Spatial GBM, Spatial BRCA, SCANB, METABRIC

Spatial transcriptomic data and matched histology images of GBM were obtained from a published study by Ravi et al. (https://datadryad.org/stash/dataset/doi:10.5061/dryad.h70rxwdmj)5. Spatial transcriptomics and matched histology images of BRCA were obtained from Jaume et al.44 (10.48550/arXiv.2406.16192).

Data of the SCANB and METABRIC breast cancer cohorts were obtained from published studies by Staaf et al.39 and Curties et al.40.

Pre-processing of RNA-Seq data

For the training and validation of our models, we used FPKM-UQ normalized gene expression values. Since the gene expression values span several orders of magnitude and our model was trained using the Mean Squared Error loss function, the training process may introduce bias to genes with large gene expression values. To overcome this potential bias, we performed log2 transformation (v → log2(v + 1)) of the gene expression values.

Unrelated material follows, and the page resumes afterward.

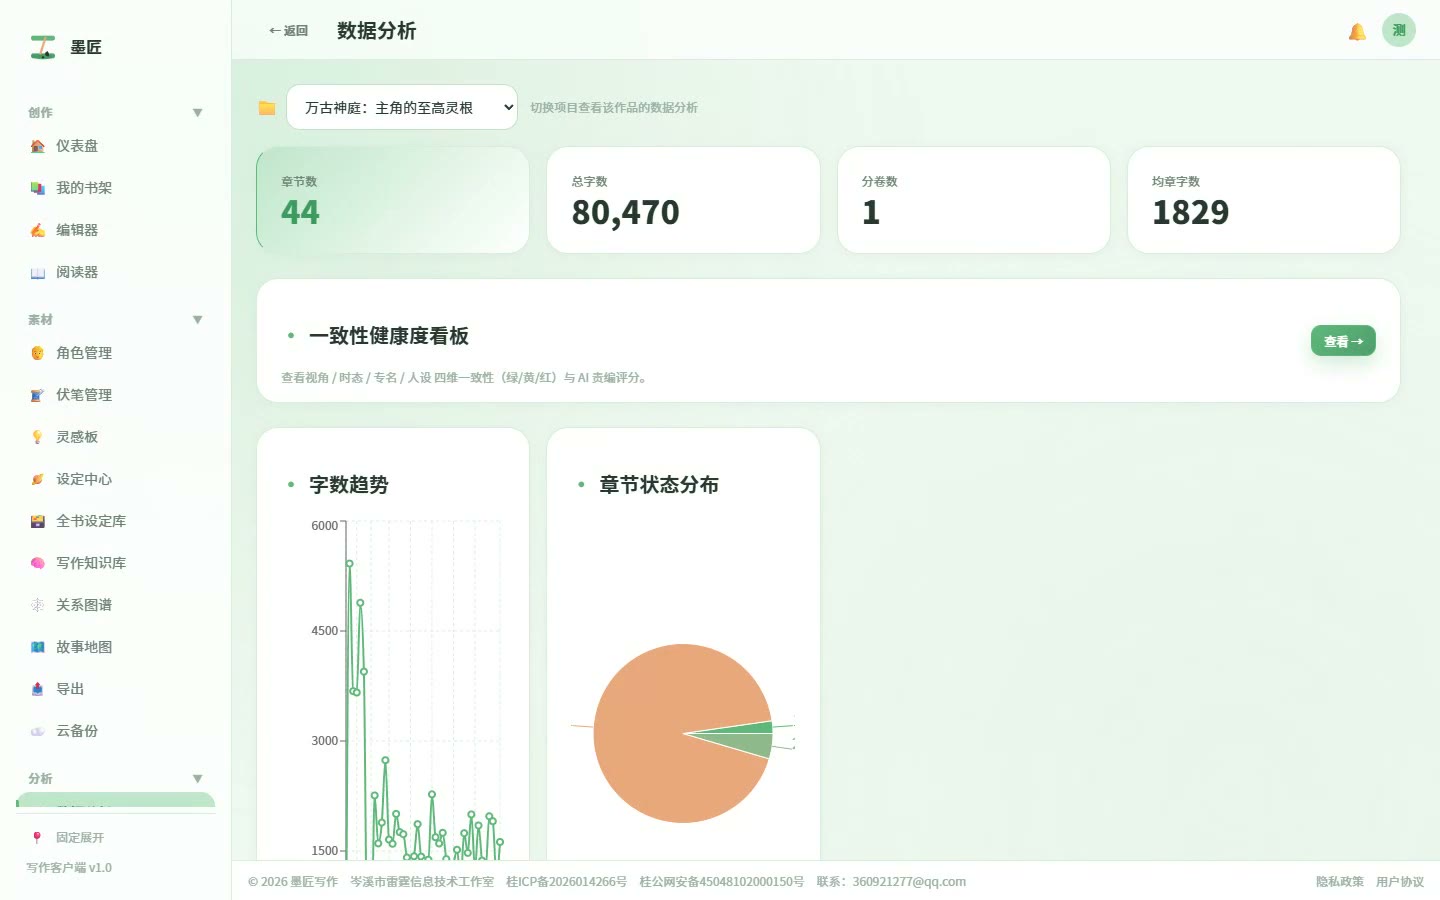1440x900 pixels.
Task: Collapse the 创作 section arrow
Action: click(x=197, y=113)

We focused our analysis on three gene categories: (1) protein-coding genes, (2) micro-RNAs (miRNAs) and (3) long non-coding RNAs (lncRNAs). On average, the protein-coding genes account for 85% of all the analyzed genes.

Pre-processing of WSIs

WSIs were acquired in SVS format and downsampled to ×20 magnification (0.5 μm px−1). We used the Otsu threshold method to obtain a mask of the tissue, which allows us to omit tiles mostly containing white background53. WSIs have much larger dimensions than natural images (usually over 10k × 10k pixels), and therefore cannot be used directly to train machine learning models. To address this challenge, we employed a multiple instance learning (MIL) approach, where each WSI was cropped into non-overlapping tiles of 256 × 256 pixels (128 μm × 128 μm).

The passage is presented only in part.